Disney Announces Job Cuts as CEO Pushes Restructuring Plan
Walt Disney’s new CEO, Josh D’Amaro, announced a fresh round of layoffs on Tuesday, signaling a broader effort to streamline operations and improve efficiency across the company.
Approximately 1,000 roles are expected to be eliminated, according to sources familiar with the matter.
Layoffs to Impact Multiple Divisions
The job cuts will primarily affect Disney’s marketing division, which was recently reorganized in January. However, reductions will also extend to other key areas, including the studio and television business, ESPN, product development, technology teams, and certain corporate functions.
Disney has already begun notifying affected employees this week.
Focus on a More Agile and Tech-Driven Workforce
In an internal email seen by Reuters, D’Amaro emphasized the need for Disney to adapt to rapid industry changes. He highlighted the importance of building a more agile and technology-focused workforce to stay competitive in a fast-evolving media landscape.
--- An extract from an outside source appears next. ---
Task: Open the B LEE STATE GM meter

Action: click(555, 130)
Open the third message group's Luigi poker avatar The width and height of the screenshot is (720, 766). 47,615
As part of this transformation, the company is reducing roles in selected departments.
Media Industry Faces Structural Challenges
Disney’s restructuring comes as the broader entertainment industry undergoes significant shifts. Traditional television continues to decline, box office revenues remain under pressure, and competition in streaming has intensified.
Other major players, including Warner Bros. Discovery and Paramount Skydance, have also implemented layoffs as they adjust to similar market conditions.
Previous Cost-Cutting Efforts and Financial Pressures
The last major wave of layoffs at Disney occurred in 2023, when the company cut around 7,000 jobs as part of a plan to save $5.5 billion in costs.
At the time, Disney faced pressure from activist investor Nelson Peltz to improve financial performance and reduce losses within its streaming segment.
Workforce Size and Ongoing Changes
As of September, Disney employed approximately 231,000 people worldwide. The latest layoffs represent another step in the company’s ongoing effort to restructure and adapt to changing industry dynamics.
The job cuts were first reported by The Wall Street Journal.